§ **DATA TO EXAMINE**

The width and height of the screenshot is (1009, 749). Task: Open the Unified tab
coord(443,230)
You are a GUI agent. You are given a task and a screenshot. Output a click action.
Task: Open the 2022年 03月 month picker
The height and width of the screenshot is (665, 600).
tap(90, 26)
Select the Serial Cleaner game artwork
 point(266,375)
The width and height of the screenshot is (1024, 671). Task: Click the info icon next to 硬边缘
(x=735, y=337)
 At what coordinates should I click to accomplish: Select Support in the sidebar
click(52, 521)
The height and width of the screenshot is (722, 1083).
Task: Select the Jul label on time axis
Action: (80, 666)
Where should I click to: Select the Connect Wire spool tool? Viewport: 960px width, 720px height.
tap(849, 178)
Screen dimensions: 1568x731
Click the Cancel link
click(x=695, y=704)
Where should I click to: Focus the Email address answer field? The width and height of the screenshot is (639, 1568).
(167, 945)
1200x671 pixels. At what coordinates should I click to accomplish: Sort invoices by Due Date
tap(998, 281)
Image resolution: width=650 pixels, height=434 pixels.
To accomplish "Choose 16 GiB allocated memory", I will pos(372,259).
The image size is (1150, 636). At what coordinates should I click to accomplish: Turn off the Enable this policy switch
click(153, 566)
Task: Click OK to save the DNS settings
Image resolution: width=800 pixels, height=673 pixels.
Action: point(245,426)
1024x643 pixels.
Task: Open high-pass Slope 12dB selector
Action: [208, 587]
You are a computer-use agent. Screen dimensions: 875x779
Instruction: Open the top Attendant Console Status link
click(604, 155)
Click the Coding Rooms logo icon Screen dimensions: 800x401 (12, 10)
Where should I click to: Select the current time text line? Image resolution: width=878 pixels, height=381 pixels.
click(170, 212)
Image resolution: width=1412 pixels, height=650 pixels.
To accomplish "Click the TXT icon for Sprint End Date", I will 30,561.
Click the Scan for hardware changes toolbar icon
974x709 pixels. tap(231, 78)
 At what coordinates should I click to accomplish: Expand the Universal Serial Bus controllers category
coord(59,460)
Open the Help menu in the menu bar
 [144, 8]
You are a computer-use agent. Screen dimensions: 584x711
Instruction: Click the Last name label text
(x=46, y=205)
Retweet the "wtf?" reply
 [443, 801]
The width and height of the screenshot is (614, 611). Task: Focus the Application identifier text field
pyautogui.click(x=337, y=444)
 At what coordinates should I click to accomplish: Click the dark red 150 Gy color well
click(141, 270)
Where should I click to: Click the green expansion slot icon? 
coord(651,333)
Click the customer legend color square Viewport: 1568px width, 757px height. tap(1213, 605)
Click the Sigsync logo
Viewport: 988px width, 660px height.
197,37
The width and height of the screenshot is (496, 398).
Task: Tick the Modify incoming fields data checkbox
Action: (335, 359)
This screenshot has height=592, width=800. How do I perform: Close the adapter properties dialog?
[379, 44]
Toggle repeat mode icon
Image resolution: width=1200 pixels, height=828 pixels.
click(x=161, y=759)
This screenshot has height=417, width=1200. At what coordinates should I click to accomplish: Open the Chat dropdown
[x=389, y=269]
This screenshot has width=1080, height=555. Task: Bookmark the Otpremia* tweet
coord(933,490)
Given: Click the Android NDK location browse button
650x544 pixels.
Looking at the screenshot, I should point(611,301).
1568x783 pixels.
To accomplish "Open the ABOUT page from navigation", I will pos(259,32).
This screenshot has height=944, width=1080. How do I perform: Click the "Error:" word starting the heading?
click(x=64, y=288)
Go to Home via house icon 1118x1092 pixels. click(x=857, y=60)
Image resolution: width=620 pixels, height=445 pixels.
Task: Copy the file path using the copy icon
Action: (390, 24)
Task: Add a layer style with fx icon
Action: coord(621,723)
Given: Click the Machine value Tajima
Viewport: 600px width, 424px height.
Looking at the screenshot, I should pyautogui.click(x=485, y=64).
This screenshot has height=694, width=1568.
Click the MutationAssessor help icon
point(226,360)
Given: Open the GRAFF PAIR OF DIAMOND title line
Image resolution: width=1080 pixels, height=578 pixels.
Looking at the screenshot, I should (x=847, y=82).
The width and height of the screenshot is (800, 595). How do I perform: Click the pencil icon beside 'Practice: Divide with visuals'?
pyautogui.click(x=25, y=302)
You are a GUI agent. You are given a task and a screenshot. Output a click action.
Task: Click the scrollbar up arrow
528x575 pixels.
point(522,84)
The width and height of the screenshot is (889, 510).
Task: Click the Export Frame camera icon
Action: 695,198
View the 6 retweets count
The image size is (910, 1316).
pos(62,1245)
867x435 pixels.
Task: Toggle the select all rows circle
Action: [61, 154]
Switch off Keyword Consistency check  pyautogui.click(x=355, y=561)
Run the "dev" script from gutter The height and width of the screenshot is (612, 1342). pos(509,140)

§ **TO DO**
Could you restate all of the lines above without altering a single word?

§ **OUTPUT**
The width and height of the screenshot is (1009, 749). Task: Open the Unified tab
coord(443,230)
You are a GUI agent. You are given a task and a screenshot. Output a click action.
Task: Open the 2022年 03月 month picker
The height and width of the screenshot is (665, 600).
tap(90, 26)
Select the Serial Cleaner game artwork
 point(266,375)
The width and height of the screenshot is (1024, 671). Task: Click the info icon next to 硬边缘
(x=735, y=337)
 At what coordinates should I click to accomplish: Select Support in the sidebar
click(52, 521)
The height and width of the screenshot is (722, 1083).
Task: Select the Jul label on time axis
Action: (80, 666)
Where should I click to: Select the Connect Wire spool tool? Viewport: 960px width, 720px height.
tap(849, 178)
Screen dimensions: 1568x731
Click the Cancel link
click(x=695, y=704)
Where should I click to: Focus the Email address answer field? The width and height of the screenshot is (639, 1568).
(167, 945)
1200x671 pixels. At what coordinates should I click to accomplish: Sort invoices by Due Date
tap(998, 281)
Image resolution: width=650 pixels, height=434 pixels.
To accomplish "Choose 16 GiB allocated memory", I will pos(372,259).
The image size is (1150, 636). At what coordinates should I click to accomplish: Turn off the Enable this policy switch
click(153, 566)
Task: Click OK to save the DNS settings
Image resolution: width=800 pixels, height=673 pixels.
Action: point(245,426)
1024x643 pixels.
Task: Open high-pass Slope 12dB selector
Action: [208, 587]
You are a computer-use agent. Screen dimensions: 875x779
Instruction: Open the top Attendant Console Status link
click(604, 155)
Click the Coding Rooms logo icon Screen dimensions: 800x401 (12, 10)
Where should I click to: Select the current time text line? Image resolution: width=878 pixels, height=381 pixels.
click(170, 212)
Image resolution: width=1412 pixels, height=650 pixels.
To accomplish "Click the TXT icon for Sprint End Date", I will 30,561.
Click the Scan for hardware changes toolbar icon
974x709 pixels. tap(231, 78)
 At what coordinates should I click to accomplish: Expand the Universal Serial Bus controllers category
coord(59,460)
Open the Help menu in the menu bar
 [144, 8]
You are a computer-use agent. Screen dimensions: 584x711
Instruction: Click the Last name label text
(x=46, y=205)
Retweet the "wtf?" reply
 [443, 801]
The width and height of the screenshot is (614, 611). Task: Focus the Application identifier text field
pyautogui.click(x=337, y=444)
 At what coordinates should I click to accomplish: Click the dark red 150 Gy color well
click(141, 270)
Where should I click to: Click the green expansion slot icon? 
coord(651,333)
Click the customer legend color square Viewport: 1568px width, 757px height. tap(1213, 605)
Click the Sigsync logo
Viewport: 988px width, 660px height.
197,37
The width and height of the screenshot is (496, 398).
Task: Tick the Modify incoming fields data checkbox
Action: (335, 359)
This screenshot has height=592, width=800. How do I perform: Close the adapter properties dialog?
[379, 44]
Toggle repeat mode icon
Image resolution: width=1200 pixels, height=828 pixels.
click(x=161, y=759)
This screenshot has height=417, width=1200. At what coordinates should I click to accomplish: Open the Chat dropdown
[x=389, y=269]
This screenshot has width=1080, height=555. Task: Bookmark the Otpremia* tweet
coord(933,490)
Given: Click the Android NDK location browse button
650x544 pixels.
Looking at the screenshot, I should point(611,301).
1568x783 pixels.
To accomplish "Open the ABOUT page from navigation", I will pos(259,32).
This screenshot has height=944, width=1080. How do I perform: Click the "Error:" word starting the heading?
click(x=64, y=288)
Go to Home via house icon 1118x1092 pixels. click(x=857, y=60)
Image resolution: width=620 pixels, height=445 pixels.
Task: Copy the file path using the copy icon
Action: (390, 24)
Task: Add a layer style with fx icon
Action: coord(621,723)
Given: Click the Machine value Tajima
Viewport: 600px width, 424px height.
Looking at the screenshot, I should pyautogui.click(x=485, y=64).
This screenshot has height=694, width=1568.
Click the MutationAssessor help icon
point(226,360)
Given: Open the GRAFF PAIR OF DIAMOND title line
Image resolution: width=1080 pixels, height=578 pixels.
Looking at the screenshot, I should (x=847, y=82).
The width and height of the screenshot is (800, 595). How do I perform: Click the pencil icon beside 'Practice: Divide with visuals'?
pyautogui.click(x=25, y=302)
You are a GUI agent. You are given a task and a screenshot. Output a click action.
Task: Click the scrollbar up arrow
528x575 pixels.
point(522,84)
The width and height of the screenshot is (889, 510).
Task: Click the Export Frame camera icon
Action: 695,198
View the 6 retweets count
The image size is (910, 1316).
pos(62,1245)
867x435 pixels.
Task: Toggle the select all rows circle
Action: [61, 154]
Switch off Keyword Consistency check  pyautogui.click(x=355, y=561)
Run the "dev" script from gutter The height and width of the screenshot is (612, 1342). pos(509,140)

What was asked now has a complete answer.